If you like classic Bugattis, then you’ve probably already heard of the Aerolithe, a recreation of Molsheim’s own concept that shocked the automotive world with its magnesium-alloy bodywork at the 1935 Paris Auto Show.
The car featured here had to be created basically from scratch, since the original Electron concept mysteriously disappeared soon after its debut in 1935.
The Guild of Automotive Restorers in Ontario, Canada is responsible for this jaw-dropping creation, creating the whole car out of just 11 images of the original concept.

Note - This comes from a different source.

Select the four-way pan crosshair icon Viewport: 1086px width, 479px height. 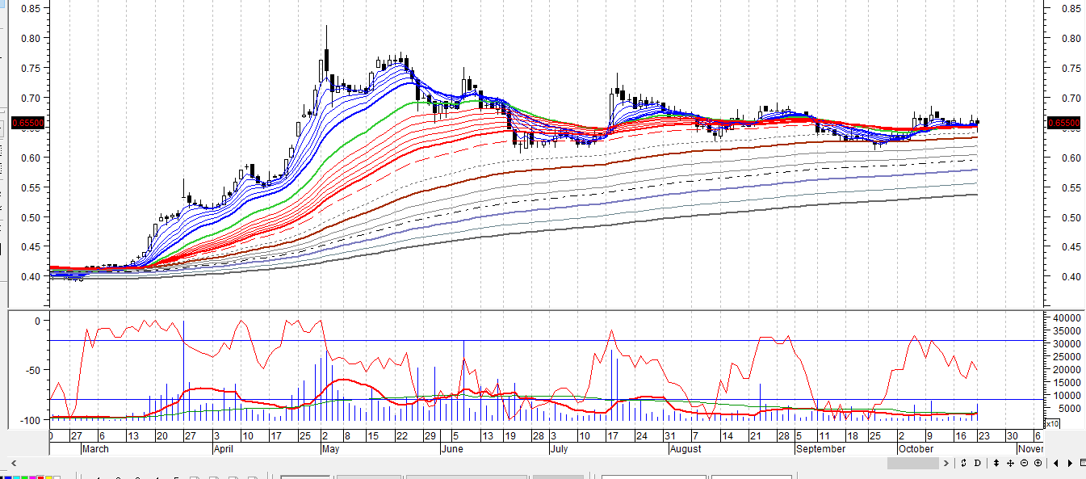(x=1010, y=463)
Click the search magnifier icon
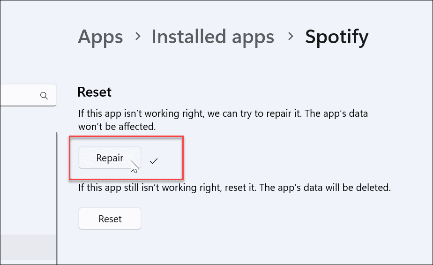433x265 pixels. click(x=44, y=96)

The team had also had to find a way of working with magnesium, which is extremely hard and not to mention flammable above a certain temperature -hence the bodywork’s externally riveted panels.
Also Read: The Rebirth of Bugatti’s Aerolithe is an Inspiration on Four Wheels
It took thousands of man hours to complete what is now considered one of the greatest pieces of industrial art deco in the world and not just one very expensive recreation of a pre-war concept.
The car itself uses a genuine Bugatti chassis, engine, transmission and rear axle, so it’s considered a real Bugatti, mind you. Power comes from a naturally aspirated 3.3-liter straight-8 engine.
The fact that this is concept and not an actual road car, like the Atlantics that came after the original concept, can be traced to the non-ventilated cabin, as well as the lack of windshield wipers. Jay Leno was certainly brave enough to drive such an expensive car down the road but, as you can tell by the video, driving in California during the summer with no ventilation is certainly not a very pleasant experience.